By Cheramie Sonnier
Advocate Food editor
WASHINGTON — One wouldn’t think a garden would be the subject of controversy at a conference for food writers.
However, the mention of a bonus visit to the White House garden championed by first lady Michelle Obama raised the ire of retired White House pastry chef Roland Mesnier.
“We’ve always had a White House garden,” he said. “It’s not new.”
What’s more, Mesnier said, he saw photographs of children carrying out large stalks of rhubarb the first year the garden was planted (in March 2009) and he knows rhubarb doesn’t grow that fast.
“You’ve caught us. It’s rhubarbgate,” laughed current executive pastry chef Bill Yosses.
The rhubarb did grow in the garden, he said, but it was started with small plants.
“We have a nursery as a support system. The garden is meant as a symbol of bringing everyone together” in promoting healthful eating to the nation’s children.
Word of the hoped-for tour of the White House garden came through on the last day of the Association of Food Journalists’ conference in September.
The next morning Yosses waited for about two dozen of the association’s members (the rest had trains and planes to catch) to clear security measures, then herded them to the South Lawn and the celebrated garden.
The L-shaped garden provides produce for the first family’s meals, and about a third of the garden’s harvest is donated to an organization feeding the hungry and homeless.
It also welcomes local schoolchildren to help plant, fertilize and harvest.

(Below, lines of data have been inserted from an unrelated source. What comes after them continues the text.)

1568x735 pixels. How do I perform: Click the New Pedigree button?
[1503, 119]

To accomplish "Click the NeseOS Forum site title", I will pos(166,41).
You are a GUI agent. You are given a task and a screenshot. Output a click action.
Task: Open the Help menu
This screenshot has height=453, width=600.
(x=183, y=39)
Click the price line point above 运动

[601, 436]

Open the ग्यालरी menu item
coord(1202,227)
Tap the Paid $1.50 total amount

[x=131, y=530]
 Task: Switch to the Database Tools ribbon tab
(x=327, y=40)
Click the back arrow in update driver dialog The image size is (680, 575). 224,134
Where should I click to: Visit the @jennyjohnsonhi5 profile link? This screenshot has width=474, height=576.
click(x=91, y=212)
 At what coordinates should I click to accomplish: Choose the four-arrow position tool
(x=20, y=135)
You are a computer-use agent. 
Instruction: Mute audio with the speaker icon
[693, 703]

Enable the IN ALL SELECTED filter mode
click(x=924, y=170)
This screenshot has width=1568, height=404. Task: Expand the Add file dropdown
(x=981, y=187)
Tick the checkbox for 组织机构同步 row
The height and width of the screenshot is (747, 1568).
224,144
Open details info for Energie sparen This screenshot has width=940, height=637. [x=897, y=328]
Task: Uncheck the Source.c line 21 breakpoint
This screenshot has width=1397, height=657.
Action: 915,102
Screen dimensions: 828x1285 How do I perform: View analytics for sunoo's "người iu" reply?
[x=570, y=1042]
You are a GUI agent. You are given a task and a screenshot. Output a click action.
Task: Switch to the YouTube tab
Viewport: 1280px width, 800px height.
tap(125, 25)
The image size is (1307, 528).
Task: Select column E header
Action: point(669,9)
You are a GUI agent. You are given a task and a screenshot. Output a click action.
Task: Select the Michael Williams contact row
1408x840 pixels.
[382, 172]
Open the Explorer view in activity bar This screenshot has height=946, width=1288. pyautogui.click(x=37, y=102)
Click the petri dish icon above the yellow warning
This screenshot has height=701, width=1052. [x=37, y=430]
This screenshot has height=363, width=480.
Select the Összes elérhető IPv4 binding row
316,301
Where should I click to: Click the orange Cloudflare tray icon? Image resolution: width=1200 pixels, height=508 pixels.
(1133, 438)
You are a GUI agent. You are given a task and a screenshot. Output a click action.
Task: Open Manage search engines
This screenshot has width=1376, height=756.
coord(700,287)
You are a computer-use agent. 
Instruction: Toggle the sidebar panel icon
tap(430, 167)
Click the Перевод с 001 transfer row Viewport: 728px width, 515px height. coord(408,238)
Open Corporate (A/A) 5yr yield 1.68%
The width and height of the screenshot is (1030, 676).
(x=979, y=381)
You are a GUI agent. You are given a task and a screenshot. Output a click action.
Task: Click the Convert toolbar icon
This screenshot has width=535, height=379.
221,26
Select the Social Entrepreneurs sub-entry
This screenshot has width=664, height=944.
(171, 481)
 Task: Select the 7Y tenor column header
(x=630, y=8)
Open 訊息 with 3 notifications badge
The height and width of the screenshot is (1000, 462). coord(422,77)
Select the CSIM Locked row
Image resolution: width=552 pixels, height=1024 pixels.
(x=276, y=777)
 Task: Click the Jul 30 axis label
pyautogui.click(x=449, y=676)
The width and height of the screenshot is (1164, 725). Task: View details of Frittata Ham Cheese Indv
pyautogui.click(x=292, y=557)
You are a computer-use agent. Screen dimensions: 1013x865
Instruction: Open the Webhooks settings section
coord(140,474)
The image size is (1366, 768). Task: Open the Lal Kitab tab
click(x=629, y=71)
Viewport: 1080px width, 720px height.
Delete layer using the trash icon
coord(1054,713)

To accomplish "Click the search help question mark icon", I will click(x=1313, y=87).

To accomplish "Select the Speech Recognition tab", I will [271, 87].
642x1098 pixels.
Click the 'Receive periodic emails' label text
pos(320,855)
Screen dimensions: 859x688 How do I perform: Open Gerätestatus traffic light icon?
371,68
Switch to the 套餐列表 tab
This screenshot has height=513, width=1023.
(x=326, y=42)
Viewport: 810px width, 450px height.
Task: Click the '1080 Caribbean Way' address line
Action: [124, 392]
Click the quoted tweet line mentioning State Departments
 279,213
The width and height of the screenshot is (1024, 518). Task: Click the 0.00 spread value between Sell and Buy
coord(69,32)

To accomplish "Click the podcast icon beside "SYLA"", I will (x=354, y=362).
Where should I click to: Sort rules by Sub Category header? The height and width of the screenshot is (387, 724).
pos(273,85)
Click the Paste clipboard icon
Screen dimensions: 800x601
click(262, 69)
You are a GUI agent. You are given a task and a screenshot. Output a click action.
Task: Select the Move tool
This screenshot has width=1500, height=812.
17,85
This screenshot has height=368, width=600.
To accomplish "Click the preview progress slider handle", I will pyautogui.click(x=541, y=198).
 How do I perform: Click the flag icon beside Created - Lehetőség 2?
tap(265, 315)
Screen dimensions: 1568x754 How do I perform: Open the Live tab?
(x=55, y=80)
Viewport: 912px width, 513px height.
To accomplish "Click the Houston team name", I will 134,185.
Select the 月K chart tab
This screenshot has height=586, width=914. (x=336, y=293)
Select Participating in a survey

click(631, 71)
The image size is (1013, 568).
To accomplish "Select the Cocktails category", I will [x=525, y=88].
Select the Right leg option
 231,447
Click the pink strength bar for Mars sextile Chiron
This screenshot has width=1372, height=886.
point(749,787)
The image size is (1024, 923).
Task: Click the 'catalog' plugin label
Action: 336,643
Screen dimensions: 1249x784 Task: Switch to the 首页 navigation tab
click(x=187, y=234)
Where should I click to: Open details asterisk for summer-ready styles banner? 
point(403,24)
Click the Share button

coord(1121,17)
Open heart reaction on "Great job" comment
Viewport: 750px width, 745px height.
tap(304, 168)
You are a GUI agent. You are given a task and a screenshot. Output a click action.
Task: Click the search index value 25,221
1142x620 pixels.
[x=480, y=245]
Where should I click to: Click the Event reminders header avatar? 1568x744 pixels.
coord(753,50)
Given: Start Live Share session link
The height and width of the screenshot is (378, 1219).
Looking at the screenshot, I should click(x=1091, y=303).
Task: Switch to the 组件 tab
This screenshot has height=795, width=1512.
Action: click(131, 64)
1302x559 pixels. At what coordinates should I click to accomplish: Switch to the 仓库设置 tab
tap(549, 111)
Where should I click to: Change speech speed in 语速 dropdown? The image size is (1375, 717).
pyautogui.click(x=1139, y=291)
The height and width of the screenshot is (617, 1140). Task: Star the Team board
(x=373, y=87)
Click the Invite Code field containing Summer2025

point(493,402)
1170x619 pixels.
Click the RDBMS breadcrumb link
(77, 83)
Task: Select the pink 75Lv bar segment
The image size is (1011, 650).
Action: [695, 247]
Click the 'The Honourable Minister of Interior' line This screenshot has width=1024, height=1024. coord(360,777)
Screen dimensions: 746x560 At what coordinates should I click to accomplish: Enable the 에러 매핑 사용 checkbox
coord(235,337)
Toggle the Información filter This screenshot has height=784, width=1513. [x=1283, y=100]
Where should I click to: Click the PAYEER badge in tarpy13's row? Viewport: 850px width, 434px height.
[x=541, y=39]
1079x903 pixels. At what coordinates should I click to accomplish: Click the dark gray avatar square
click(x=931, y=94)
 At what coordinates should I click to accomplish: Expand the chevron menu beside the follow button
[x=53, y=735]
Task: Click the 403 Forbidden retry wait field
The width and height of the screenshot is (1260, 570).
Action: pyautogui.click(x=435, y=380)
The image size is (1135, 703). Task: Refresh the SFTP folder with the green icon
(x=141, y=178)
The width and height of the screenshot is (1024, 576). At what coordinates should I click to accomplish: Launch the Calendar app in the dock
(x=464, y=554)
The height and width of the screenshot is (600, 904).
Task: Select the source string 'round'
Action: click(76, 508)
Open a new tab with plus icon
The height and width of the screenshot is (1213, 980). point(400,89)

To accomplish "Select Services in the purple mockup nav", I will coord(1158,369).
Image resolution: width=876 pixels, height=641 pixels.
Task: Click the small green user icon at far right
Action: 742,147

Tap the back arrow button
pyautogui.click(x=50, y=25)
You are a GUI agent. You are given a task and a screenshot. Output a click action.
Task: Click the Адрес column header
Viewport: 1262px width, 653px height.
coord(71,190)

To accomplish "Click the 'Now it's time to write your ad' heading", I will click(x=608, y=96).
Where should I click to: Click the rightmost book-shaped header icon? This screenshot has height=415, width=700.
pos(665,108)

Yosses pointed out a wooden beehive which houses “a hybrid of several types of bees. We are trying to develop a stronger strain.”
A nearby birdhouse houses a security camera.
The garden’s produce, including pumpkins, watermelons, tomatillos, okra, Sungold cherry tomatoes, cucumbers, basil and strawberries, are planted in raised, wood-framed beds, separated by paths. To prepare the sea kale, slow braise and treat it like greens, said White House executive chef Cristeta Comerford.
“We’ve been getting a lot of peppers, so we’ve been doing a lot of pickling,” Comerford said as she stood near beds of hot red Texas chili peppers and Scotch bonnet peppers. “It’s an actual garden we use daily.” Whatever is ripe in the garden “dictates what we eat daily.”
Yosses passed a patch of lemon verbena and suggested two uses for it. One is to make it into pesto, using safflower oil, lemon juice and sugar to taste. “Lemon vebena with poached peaches to me is the ultimate dessert,” he said, suggesting serving with ice cream.
A section of the garden is also reserved for plants grown from seeds from Thomas Jefferson’s garden at Monticello.